Development of Potent Inhibitors of Receptor Tyrosine Kinases by Ligand-Based Drug Design and Target-Biased Phenotypic Screening.

Pyrazolopyrimidines with potent antiproliferative properties were developed by an adaptive strategy that applies ligand-based design and phenotypic screening iteratively and is informed by biochemical assays. To drive development toward specific oncopathways, compounds were tested against cancer cells that overexpress, or not, AXL kinase. Identified phenotypic hits were found to inhibit oncotargets AXL, RET, and FLT3. Subsequent optimization generated antiproliferative lead compounds with unique selectivity profiles, including selective AXL inhibitors and a highly potent inhibitor of FLT3.

AXL Inhibitors in Cancer: A Medicinal Chemistry Perspective.

Dysregulation of the AXL receptor tyrosine kinase has been associated with many types of cancer. It has not been until recently, however, that targeting AXL has come under the spotlight because of ever accumulating evidence of its strong correlation with poor prognosis and drug resistance. The entry of the first AXL-branded inhibitor in clinical trials in 2013 marked an important milestone for the clinical validation of AXL as an anticancer target. Nevertheless, to weigh the current contribution and potential future impact of AXL inhibition in the clinic, it is fundamental to recognize that several kinase inhibitors approved or in clinical development have AXL as either a prominent secondary or even the primary target. Through this review, the chemical and biological properties of the main inhibitors targeting AXL (either intentionally or unintentionally) will be discussed, along with the prospects and challenges to translate AXL inhibitors into a bona fide therapeutic option.

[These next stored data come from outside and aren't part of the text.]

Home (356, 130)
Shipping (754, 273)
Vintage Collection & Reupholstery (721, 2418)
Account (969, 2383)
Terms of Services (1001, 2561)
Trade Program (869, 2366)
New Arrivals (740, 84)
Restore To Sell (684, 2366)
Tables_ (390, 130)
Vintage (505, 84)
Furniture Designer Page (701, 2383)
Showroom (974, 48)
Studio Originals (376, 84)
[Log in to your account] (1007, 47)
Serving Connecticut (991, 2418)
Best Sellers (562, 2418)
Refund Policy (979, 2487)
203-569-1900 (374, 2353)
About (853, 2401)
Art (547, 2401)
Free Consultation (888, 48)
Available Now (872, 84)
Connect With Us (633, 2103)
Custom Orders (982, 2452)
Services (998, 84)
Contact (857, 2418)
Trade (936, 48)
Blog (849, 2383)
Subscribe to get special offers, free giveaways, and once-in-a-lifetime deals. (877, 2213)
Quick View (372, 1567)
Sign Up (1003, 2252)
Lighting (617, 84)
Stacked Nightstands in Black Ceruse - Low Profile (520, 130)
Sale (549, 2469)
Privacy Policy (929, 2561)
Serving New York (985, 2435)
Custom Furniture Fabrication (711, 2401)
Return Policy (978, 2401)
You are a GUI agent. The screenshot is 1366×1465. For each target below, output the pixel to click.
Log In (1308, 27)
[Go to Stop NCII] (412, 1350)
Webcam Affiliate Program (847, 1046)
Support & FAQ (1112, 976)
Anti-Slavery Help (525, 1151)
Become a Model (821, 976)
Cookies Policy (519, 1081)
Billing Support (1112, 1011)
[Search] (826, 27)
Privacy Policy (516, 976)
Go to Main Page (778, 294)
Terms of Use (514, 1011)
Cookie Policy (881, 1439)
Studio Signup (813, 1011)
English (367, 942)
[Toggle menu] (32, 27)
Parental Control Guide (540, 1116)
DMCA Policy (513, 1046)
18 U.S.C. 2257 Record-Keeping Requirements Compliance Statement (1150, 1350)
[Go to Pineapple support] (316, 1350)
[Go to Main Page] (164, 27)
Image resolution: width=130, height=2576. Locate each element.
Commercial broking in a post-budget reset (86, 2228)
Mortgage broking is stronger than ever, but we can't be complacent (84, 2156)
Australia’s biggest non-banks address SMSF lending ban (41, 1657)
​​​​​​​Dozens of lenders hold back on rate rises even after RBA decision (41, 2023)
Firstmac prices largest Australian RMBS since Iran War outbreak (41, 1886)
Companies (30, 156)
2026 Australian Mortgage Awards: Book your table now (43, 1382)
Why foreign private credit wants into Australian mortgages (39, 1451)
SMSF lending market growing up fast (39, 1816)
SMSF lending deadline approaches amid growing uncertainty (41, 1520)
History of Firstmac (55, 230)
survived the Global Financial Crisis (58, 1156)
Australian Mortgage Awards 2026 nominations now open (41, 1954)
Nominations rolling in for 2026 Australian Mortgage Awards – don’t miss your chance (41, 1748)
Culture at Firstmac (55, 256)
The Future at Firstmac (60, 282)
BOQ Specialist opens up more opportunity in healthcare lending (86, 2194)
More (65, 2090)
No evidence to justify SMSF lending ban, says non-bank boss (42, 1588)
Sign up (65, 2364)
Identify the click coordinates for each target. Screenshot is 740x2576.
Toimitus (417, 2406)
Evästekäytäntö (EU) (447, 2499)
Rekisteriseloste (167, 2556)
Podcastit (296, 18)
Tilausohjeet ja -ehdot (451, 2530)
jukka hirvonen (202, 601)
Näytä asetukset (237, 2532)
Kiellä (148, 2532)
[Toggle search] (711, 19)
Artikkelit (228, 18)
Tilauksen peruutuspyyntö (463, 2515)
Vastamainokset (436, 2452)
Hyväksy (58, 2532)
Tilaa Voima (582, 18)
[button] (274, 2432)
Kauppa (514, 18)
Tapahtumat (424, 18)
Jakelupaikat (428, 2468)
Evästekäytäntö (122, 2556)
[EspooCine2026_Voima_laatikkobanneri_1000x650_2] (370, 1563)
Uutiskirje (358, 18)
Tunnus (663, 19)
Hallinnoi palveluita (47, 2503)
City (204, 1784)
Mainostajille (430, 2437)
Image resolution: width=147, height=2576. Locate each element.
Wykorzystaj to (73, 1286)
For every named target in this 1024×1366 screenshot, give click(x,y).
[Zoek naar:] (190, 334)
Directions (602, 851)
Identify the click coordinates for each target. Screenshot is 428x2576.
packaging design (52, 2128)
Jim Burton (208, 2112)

N-alkynyl derivatives of 5-fluorouracil: susceptibility to palladium-mediated dealkylation and toxigenicity in cancer cell culture.

Palladium-activated prodrug therapy is an experimental therapeutic approach that relies on the unique chemical properties and biocompatibility of heterogeneous palladium catalysis to enable the spatially-controlled in vivo conversion of a biochemically-stable prodrug into its active form. This strategy, which would allow inducing local activation of systemically administered drug precursors by mediation of an implantable activating device made of Pd(0), has been proposed by our group as a way to reach therapeutic levels of the active drug in the affected tissue/organ while reducing its systemic toxicity. In the seminal study of such an approach, we reported that propargylation of the N1 position of 5-fluorouracil suppressed the drug's cytotoxic properties, showed high stability in cell culture and facilitated the bioorthogonal restoration of the drug's pharmacological activity in the presence of extracellular Pd(0)-functionalized resins. To provide additional insight on the properties of this system, we have investigated different N1-alkynyl derivatives of 5-fluorouracil and shown that the presence of substituents near the triple bond influence negatively on its sensitivity to palladium catalysis under biocompatible conditions. Comparative studies of the N1- vs. the N3-propargyl derivatives of 5-fluorouracil revealed that masking each or both positions equally led to inactive derivatives (>200-fold reduction of cytotoxicity relative to the unmodified drug), whereas the depropargylation process occurred faster at the N1 position than at the N3, thus resulting in greater toxigenic properties in cancer cell culture.